By Erica Grieder

As governor of Texas, Greg Abbott has rarely exceeded expectations.

But seldom has Abbott disappointed Texans as profoundly as he did this week.

On Friday, the Republican governor announced that Texas will become the first state to opt out of the refugee resettlement program, under a new approach announced by President Donald Trump last year.

This decision is a deeply saddening one, at odds with the values of the city of Houston and the state, both of which have a long history of welcoming refugees, who in many cases have left their home countries to escape persecution, war or violence.

It also raises some real questions about the caliber of Abbott’s political instincts. A day before he announced this decision, Houston-area advocates were confident that he would continue the state’s legacy of resettling refugees.

“I can’t imagine, really, that Texas is going to be labeled as a state that does not welcome others,” said Ali Al Sudani, the senior vice president of programs for Interfaith Ministries for Greater Houston, when I spoke to him on Thursday.

Al Sudani began working with IMGH as a beneficiary of its services, having come to Houston from Iraq as a refugee.

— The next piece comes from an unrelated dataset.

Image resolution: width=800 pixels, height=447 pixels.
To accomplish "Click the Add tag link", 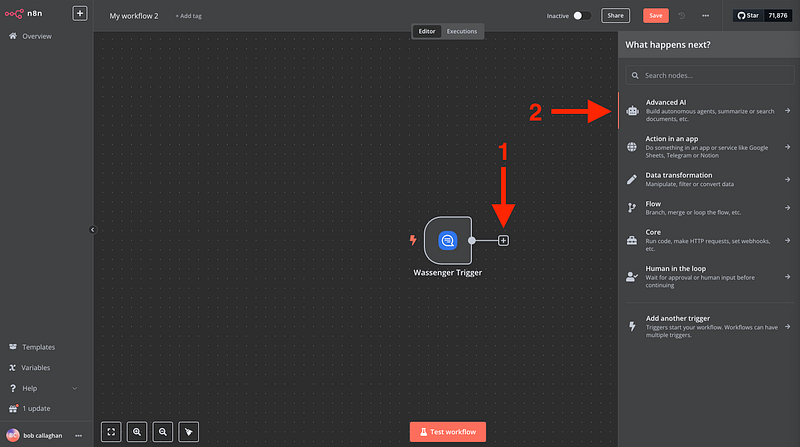I will point(187,16).
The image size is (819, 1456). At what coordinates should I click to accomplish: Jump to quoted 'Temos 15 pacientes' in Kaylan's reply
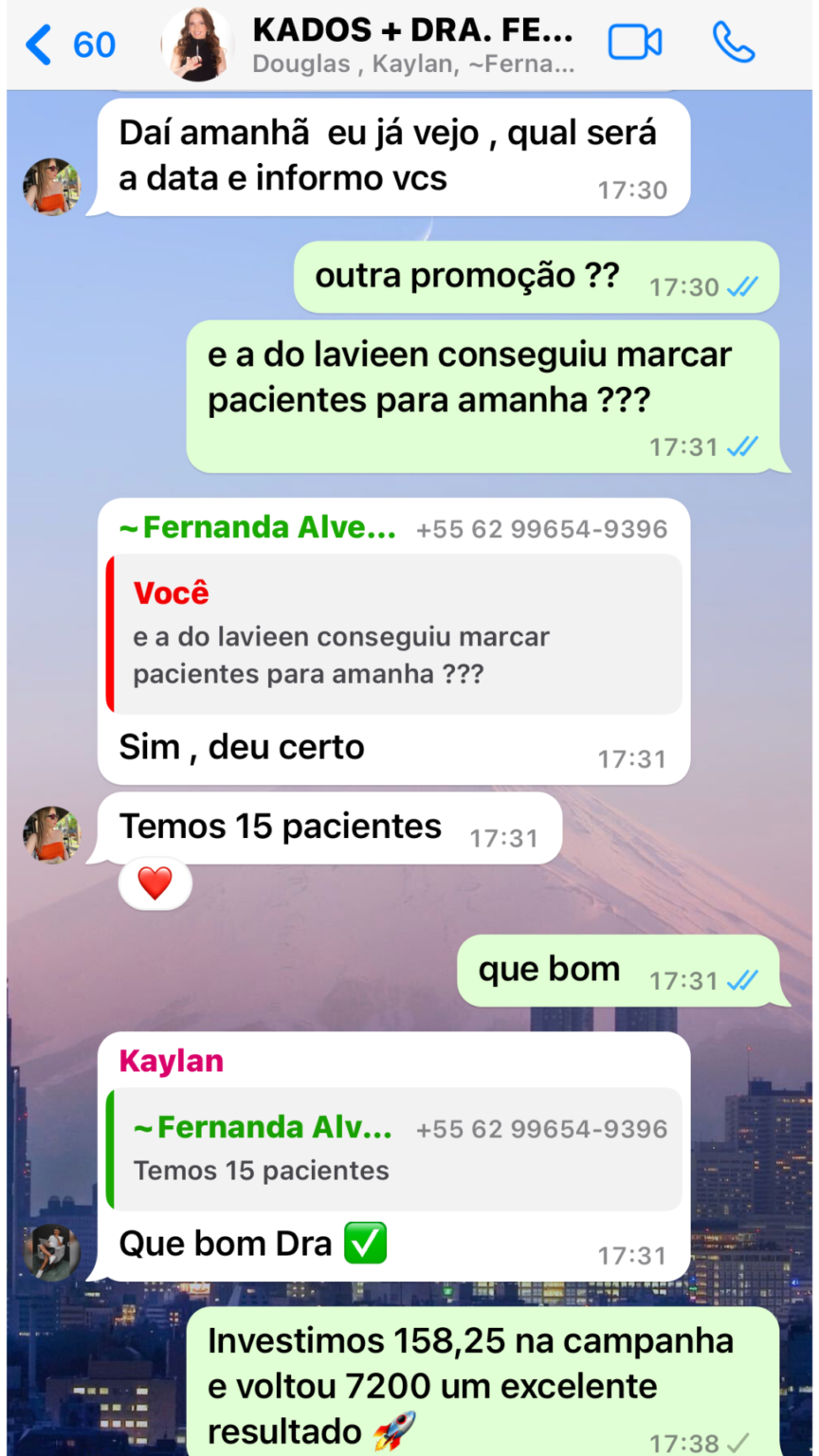[393, 1149]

He told me he was hopeful that Abbott would make the right decision eventually.

Most Houstonians, he explained, are on the same page when it comes to refugees: “We have the support from the business community, the faith community, the civic community — all of them.”

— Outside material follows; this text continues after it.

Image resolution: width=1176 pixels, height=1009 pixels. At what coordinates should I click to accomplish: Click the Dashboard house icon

Natalie Wood, the senior vice president of programs for Catholic Charities of the Archdiocese of Galveston-Houston, was similarly optimistic on Thursday, when I asked her for the state of play.

“We do believe in prayer, and we do have strong faith, and we know that usually, in the end, goodness prevails,” she explained.

I asked her what would happen if Abbott declined to opt in to the program, just on the off chance he decided to do such a thing.

“Oh…” said Wood. “Well, I imagine if the governor doesn’t sign, there would be a lot of people who would raise their voices in protest.”